March 10, 2020 / 9:35 AM / 25 days ago

Daily Briefing: Are we there yet?

LONDON (Reuters) - It was on March 9, 2009 - exactly 11 years ago - that the MSCI World index hit bottom, emerging from the great crisis selloff. Yesterday was the reverse, and despite some signs of stabilisation today, it does not seem that we are at the bottom of the market yet.

Still, after Monday’s moves – the biggest oil price drop since 1991, the worst Wall Street day since 2008, a 3% yen gain, European shares in bear territory and U.S. 10-year yields near 0.3% -- markets had to stabilise somewhat.

Futures are implying a 3% bounce on Wall Street. European shares are looking at opening 2% or so higher, and in Asia the Nikkei rose almost 1% while Chinese equities gained more than 1%.

Even oil has recovered 7% and U.S. Treasury yields doubled to 0.7%. The dollar index is up half a percent, the yen down almost 2% and the euro lower by 0.7%.

Other than some bargain hunting, the reason is expectations of stimulus. U.S. President Donald Trump pledged "major" steps, including a cut to payroll tax, and the Fed is expected to trim interest rates again – JPMorgan analysts predict a cut to 0% this month.

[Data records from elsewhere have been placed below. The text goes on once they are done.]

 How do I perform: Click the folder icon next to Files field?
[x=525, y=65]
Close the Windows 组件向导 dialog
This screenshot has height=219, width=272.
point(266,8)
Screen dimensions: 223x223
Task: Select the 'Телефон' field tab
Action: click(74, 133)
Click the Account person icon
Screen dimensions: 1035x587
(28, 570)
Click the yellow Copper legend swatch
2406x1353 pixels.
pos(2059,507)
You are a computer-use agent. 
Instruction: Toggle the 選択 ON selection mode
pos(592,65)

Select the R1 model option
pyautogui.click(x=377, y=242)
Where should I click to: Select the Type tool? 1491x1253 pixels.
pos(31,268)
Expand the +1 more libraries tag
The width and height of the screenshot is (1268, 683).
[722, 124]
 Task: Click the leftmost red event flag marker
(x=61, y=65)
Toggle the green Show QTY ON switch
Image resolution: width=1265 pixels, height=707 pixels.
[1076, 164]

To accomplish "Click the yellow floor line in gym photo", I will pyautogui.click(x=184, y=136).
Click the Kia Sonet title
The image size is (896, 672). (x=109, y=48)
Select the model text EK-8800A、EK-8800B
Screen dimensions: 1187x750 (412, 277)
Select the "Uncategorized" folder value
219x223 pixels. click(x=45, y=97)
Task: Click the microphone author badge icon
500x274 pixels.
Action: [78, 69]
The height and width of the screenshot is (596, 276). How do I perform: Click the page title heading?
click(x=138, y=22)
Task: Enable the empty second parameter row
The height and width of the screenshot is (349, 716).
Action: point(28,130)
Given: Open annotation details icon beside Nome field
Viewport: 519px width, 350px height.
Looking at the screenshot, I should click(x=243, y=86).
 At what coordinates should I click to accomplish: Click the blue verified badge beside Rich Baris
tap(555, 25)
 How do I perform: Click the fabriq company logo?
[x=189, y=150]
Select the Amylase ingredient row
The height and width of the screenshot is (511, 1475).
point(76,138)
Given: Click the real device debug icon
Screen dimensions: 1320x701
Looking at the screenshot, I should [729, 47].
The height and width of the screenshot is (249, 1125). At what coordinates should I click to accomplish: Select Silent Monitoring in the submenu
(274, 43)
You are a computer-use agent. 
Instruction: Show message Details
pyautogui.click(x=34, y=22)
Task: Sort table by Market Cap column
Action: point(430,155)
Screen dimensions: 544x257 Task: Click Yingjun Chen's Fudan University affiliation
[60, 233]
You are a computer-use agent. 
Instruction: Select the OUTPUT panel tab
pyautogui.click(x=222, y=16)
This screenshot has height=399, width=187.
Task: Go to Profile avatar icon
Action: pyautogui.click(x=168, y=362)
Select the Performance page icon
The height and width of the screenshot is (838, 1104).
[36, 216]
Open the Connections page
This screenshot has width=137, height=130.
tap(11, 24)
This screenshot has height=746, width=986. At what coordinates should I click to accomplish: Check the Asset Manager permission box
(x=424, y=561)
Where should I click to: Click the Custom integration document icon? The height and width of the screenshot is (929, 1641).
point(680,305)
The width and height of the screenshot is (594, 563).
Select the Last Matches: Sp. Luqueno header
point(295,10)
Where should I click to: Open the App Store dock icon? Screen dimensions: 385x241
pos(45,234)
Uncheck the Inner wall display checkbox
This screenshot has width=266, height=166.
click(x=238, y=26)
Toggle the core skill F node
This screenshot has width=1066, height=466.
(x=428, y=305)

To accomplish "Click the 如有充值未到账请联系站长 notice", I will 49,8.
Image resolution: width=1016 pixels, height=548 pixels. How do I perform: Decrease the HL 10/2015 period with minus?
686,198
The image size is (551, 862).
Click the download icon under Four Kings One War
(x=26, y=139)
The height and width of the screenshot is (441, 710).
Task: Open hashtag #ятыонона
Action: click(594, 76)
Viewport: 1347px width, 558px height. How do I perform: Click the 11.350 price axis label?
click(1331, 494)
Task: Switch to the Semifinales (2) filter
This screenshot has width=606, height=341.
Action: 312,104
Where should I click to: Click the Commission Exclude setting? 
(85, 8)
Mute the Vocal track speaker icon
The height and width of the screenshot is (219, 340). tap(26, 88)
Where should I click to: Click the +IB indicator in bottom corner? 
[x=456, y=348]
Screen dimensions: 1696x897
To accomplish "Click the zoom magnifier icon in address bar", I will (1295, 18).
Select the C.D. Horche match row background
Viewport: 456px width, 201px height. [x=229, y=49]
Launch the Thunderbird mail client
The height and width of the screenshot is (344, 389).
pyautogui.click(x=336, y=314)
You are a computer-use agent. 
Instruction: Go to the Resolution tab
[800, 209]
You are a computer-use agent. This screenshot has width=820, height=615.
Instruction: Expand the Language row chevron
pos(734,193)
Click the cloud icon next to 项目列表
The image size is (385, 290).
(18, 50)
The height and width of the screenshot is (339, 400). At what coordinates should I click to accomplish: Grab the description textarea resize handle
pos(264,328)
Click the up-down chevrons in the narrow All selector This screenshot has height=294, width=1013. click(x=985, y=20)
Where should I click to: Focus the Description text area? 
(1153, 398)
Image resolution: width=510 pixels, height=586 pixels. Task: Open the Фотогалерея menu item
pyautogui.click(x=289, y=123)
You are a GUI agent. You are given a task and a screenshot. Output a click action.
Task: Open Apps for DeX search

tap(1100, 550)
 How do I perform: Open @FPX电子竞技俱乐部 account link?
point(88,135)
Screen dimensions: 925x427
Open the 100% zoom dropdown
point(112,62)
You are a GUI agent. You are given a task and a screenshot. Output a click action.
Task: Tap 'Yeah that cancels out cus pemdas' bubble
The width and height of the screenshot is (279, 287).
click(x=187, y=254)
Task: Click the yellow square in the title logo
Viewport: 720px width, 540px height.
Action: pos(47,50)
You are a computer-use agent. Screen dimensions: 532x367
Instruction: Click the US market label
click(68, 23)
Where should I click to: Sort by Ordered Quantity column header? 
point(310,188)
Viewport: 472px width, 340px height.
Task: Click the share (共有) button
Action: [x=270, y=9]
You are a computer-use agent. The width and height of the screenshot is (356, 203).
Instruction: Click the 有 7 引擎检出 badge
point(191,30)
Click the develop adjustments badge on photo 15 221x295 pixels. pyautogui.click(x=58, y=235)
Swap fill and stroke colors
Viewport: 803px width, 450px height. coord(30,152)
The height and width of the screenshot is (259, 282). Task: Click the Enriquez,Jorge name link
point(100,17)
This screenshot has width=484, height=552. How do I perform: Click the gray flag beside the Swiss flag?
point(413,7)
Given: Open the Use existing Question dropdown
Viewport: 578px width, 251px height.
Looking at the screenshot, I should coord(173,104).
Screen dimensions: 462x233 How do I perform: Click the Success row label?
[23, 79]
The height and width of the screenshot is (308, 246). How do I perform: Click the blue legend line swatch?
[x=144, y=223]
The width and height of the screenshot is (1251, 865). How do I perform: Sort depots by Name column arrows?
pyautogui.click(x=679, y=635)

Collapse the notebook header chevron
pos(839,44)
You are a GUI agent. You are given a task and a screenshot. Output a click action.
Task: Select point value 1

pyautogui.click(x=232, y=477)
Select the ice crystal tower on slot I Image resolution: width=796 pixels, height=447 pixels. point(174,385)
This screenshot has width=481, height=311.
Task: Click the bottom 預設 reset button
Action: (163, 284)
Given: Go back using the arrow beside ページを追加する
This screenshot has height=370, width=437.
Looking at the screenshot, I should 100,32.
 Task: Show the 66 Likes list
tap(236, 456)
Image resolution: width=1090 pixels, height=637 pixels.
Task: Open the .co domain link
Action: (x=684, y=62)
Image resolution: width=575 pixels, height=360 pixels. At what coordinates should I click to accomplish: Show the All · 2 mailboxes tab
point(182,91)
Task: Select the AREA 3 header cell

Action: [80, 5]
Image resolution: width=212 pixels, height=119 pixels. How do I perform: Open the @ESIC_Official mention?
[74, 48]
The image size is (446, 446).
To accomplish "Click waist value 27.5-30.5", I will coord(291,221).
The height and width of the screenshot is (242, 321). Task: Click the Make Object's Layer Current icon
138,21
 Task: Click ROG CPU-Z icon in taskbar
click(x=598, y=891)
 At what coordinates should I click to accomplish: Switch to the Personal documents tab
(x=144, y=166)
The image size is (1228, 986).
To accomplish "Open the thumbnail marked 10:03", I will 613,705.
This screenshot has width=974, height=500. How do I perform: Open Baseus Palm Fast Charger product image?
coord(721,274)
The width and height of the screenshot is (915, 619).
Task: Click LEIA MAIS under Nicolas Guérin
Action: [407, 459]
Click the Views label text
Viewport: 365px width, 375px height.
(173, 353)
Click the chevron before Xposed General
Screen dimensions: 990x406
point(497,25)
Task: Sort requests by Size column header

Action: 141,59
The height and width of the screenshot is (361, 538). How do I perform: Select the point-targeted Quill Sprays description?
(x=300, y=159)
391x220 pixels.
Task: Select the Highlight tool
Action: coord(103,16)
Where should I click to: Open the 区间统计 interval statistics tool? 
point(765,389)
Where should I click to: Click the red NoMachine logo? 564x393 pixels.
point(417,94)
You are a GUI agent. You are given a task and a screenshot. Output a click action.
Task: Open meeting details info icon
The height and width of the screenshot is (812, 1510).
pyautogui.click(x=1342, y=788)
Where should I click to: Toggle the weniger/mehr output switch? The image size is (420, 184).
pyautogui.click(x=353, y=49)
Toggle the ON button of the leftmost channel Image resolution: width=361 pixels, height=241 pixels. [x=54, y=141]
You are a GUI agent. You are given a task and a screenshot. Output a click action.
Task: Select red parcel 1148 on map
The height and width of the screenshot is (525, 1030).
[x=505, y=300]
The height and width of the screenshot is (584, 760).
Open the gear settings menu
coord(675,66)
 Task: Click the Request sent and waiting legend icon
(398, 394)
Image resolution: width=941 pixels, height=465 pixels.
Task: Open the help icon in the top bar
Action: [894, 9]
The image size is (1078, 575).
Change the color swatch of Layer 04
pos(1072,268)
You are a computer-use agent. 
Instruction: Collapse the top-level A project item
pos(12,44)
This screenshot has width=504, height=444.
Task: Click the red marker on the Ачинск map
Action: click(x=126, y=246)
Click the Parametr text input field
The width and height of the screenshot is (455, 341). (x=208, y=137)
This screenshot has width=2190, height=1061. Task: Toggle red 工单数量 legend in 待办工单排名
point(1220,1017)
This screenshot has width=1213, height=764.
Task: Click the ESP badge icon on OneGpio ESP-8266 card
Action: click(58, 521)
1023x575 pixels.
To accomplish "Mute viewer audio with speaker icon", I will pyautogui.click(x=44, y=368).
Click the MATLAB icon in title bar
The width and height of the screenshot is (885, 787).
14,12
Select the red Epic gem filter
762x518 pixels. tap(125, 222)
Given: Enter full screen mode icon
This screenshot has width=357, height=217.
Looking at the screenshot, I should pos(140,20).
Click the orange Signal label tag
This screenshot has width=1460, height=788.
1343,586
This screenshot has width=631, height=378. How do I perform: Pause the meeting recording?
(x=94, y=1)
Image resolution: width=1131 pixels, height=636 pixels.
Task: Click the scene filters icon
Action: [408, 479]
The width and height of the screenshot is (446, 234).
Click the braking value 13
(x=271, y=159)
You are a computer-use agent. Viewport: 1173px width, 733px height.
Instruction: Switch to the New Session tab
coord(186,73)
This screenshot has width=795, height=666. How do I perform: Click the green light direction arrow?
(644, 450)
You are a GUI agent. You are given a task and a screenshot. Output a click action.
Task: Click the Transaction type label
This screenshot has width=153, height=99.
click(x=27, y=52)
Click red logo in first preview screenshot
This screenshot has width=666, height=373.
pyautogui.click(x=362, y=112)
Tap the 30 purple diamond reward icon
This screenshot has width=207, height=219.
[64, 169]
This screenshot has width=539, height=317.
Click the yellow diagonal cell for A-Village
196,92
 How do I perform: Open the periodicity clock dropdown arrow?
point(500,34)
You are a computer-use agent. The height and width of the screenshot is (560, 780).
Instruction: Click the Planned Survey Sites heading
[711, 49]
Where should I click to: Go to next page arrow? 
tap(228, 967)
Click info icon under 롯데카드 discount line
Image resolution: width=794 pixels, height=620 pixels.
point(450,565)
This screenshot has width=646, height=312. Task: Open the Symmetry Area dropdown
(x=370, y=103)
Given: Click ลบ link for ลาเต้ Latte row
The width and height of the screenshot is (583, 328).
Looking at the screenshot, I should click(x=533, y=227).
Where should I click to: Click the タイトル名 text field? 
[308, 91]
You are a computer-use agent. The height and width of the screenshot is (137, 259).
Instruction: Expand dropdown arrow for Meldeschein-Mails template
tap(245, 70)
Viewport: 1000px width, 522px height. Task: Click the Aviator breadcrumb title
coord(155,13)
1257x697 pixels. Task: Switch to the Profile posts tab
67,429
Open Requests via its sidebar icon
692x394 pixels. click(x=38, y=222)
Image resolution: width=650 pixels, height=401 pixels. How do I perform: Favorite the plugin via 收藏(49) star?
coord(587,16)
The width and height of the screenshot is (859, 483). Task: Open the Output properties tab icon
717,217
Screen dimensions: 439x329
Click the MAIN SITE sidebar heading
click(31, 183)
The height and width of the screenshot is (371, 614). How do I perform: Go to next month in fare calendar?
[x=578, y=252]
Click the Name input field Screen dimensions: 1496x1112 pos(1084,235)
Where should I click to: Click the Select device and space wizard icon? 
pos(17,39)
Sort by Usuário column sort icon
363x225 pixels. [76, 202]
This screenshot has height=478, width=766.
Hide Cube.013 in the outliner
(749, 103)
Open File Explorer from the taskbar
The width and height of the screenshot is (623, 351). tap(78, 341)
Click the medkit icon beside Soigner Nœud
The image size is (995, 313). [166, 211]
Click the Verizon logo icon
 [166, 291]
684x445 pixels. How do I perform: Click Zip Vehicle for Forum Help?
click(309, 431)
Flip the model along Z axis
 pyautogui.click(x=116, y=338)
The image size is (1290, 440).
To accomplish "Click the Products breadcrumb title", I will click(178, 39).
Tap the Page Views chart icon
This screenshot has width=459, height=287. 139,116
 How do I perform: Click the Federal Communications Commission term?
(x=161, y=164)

The White House will also meet with bank executives this week in a sign the U.S. government is preparing to roll out more measures to ease their pain.

On the other side of the world, Japanese PM Shinzo Abe said the government will work with the Bank of Japan to stabilise markets. BOJ Governor Haruhiko Kuroda raised the likelihood of monetary easing at next week's meeting.

Market thinking is that the BOJ might pledge next week to buy ETFs at a faster pace than the current commitment to do so by roughly 6 trillion yen ($58.12 billion) per year.

The Australian government is also set to announce a fiscal stimulus package this week and New Zealand’s central bank governor said negative interest rates and asset purchases are all in its tool kit.

The coronavirus news isn’t great, though. The spread of the illness in China has slowed, but it’s proliferating elsewhere. All of Italy is locked down and the global death toll is almost 4,000.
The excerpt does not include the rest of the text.